Ha muerto junto al sepulcro de Claret, en la ciudad de Vic (Barcelona); se ha despedido de la Congregación allí donde la congregación Claretiana nació. Se ha despedido de la vida en el campo magnético que le dio vida. Más todavía: el Espíritu Santo, fuente y dador de todos los carísimas, le había concedido el regalo postrero: vivir en Santiago de Cuba durante dos años investigando las huellas del arzobispo Claret.
Jesús Bermejo ha visto interrumpidas sus excavaciones.Quien sabe si Claret bajó del cielo, como mensajero divino, para decirle: “Jesús, conviene ya que te vengas con nosotros. Deja a medio escribir tu última palabra, deja incumplida tu última investigación. Que la santa Ruah tiene ya previsto el futuro. Tú, vente a tu nueva comunidad. Descansa y ya ahora disfruta de la luz”. Los dos suben al cielo, de seguro que riéndose por alguna “ocurrencia”. Y después del Encuentro con Jesús, y el Espíritu y el Abbá, habrá departido con la Madre María, Corazón y Virgen del Cobre, a quien durante su estancia en Santiago de Cuba, le compuso la letra del himno oficial:
Tesoro de nuestra tierra y perla de nuestro mar,
danos gracia y fortaleza para poder caminar.

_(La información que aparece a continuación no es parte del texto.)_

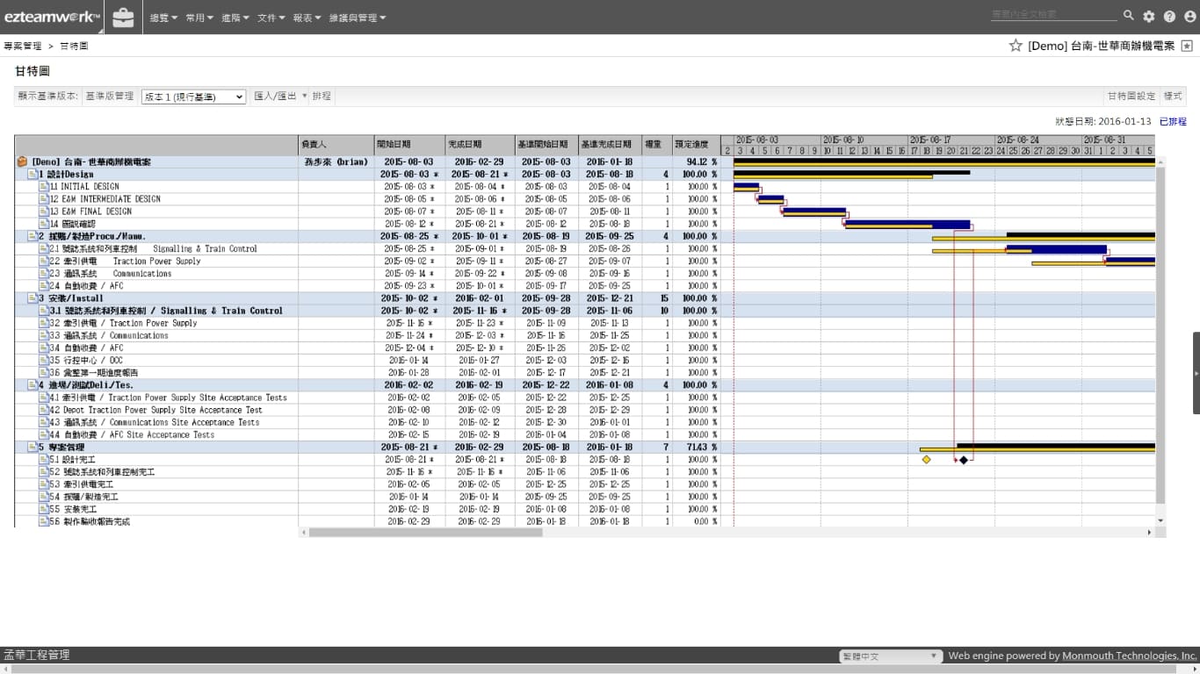
Task: Click the Gantt horizontal scrollbar thumb
Action: coord(423,533)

Dulce pastora mambisa, danos tu inmensa piedad,
que tu pueblo necesita brisa para navegar.
Madre de Dios encarnado, fuente de vida sin par,
renueva nuestros hogares con la luz de tu bondad.
Virgen de la Eucaristía, danos tu vino y tu pan,
fruto sagrado y bendito de tu seno virginal.
Madre, que tanto nos amas, paloma de libertad,
acógenos en tus brazos y enséñanos a soñar.
Tú, que siempre nos prodigas tu ternura maternal,
llena de amor a tus hijos, Virgen de la Caridad.
Por cuatro siglos de historia ha brillado tu esplendor,
mostrándonos a tu Hijo, nuestro Rey y Salvador.
Abre nuestros corazones a la gracia del perdón,
inspíranos hoy y siempre tus gestos de compasión.